Has this gotten worse? I’ve had 4 shoe-calamities this month in the mission. When it happens, I temporarily become an advocate of capital punishment for negligent dog owners (and taggers, of course).
I have to walk with my head down to avoid stepping in this vile intestinal product. Big minefields exist along Market St. between Octavia Blvd. & Van Ness.
It’s all over the place on sidewalks–in all types of neighborhoods.
But every pet–errr, fellow being–is a service animal–errr–being, and must be accorded the respect to decide for itself where to dump. We are merely guardians, who should only politely point out the errors of their ways and must not chide them.

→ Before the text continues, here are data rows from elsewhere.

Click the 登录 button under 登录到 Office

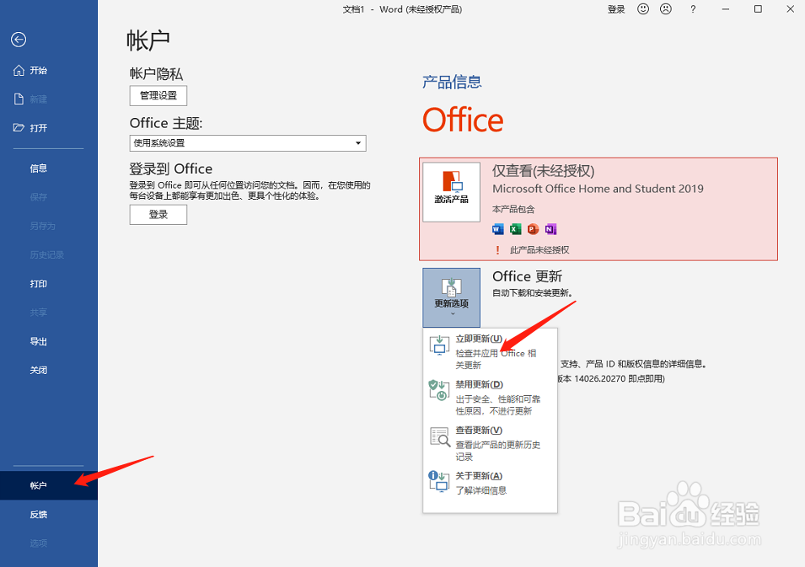pyautogui.click(x=158, y=214)
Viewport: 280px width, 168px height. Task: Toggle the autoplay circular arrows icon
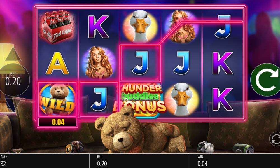click(275, 139)
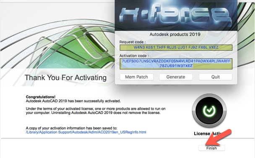Click the activation information saved-to text
The width and height of the screenshot is (255, 158).
pos(71,128)
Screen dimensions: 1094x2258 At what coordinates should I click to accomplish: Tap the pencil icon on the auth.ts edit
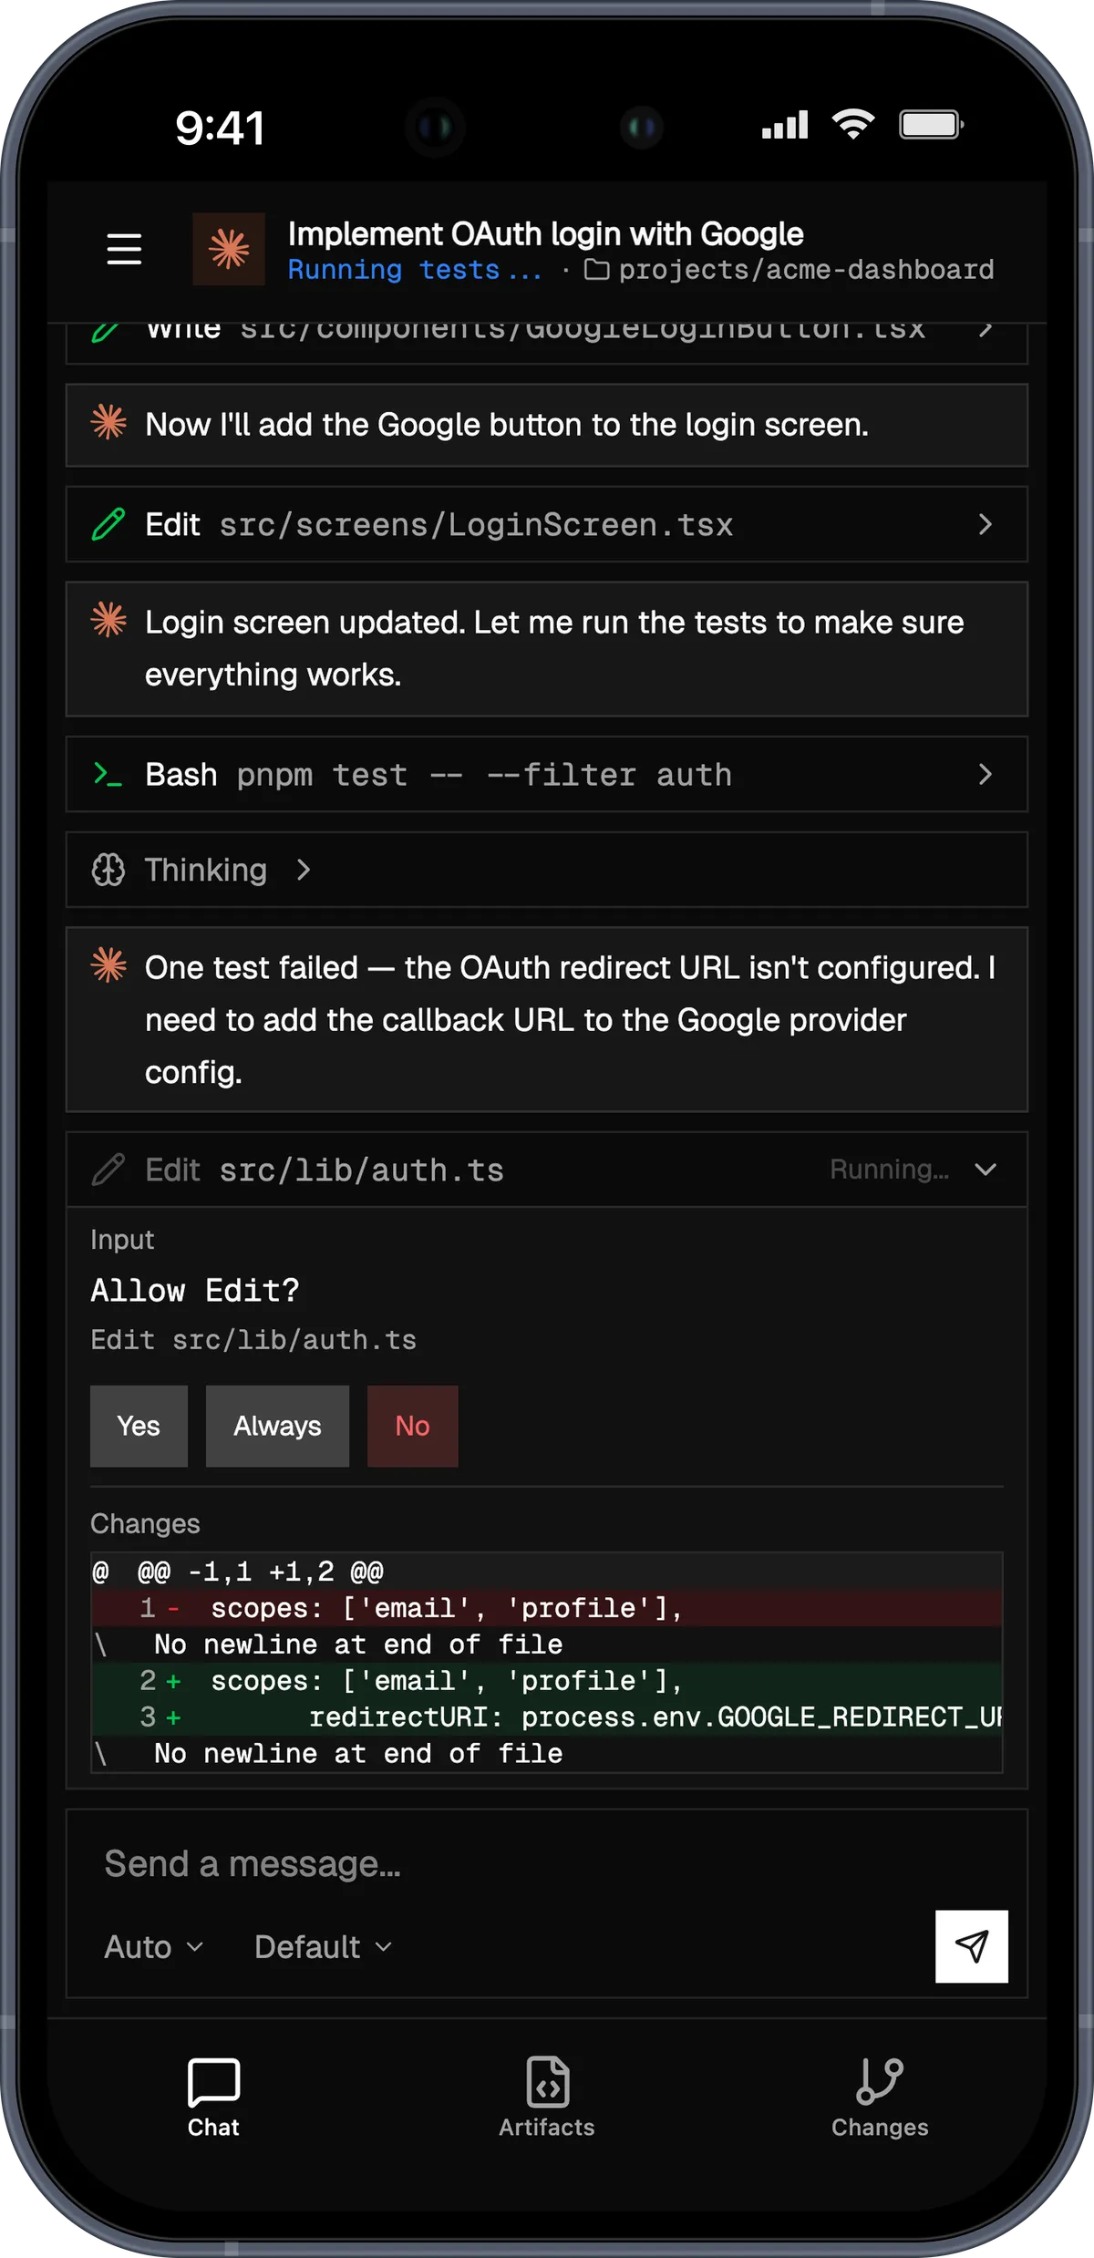tap(110, 1170)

When I had a large dog I used newspaper – slipped under her at the moment of no return. Now I have a small dog and can usually pick up after her with a tissue and flush it. We don’t need plastic bags for dogs. We do appreciate the City service of waste cans by parks though – thank you. And kudos to the people who service the cans! They are brave souls.
If the owners are just leaving the dog poop and not picking it up, can we pepper spray them?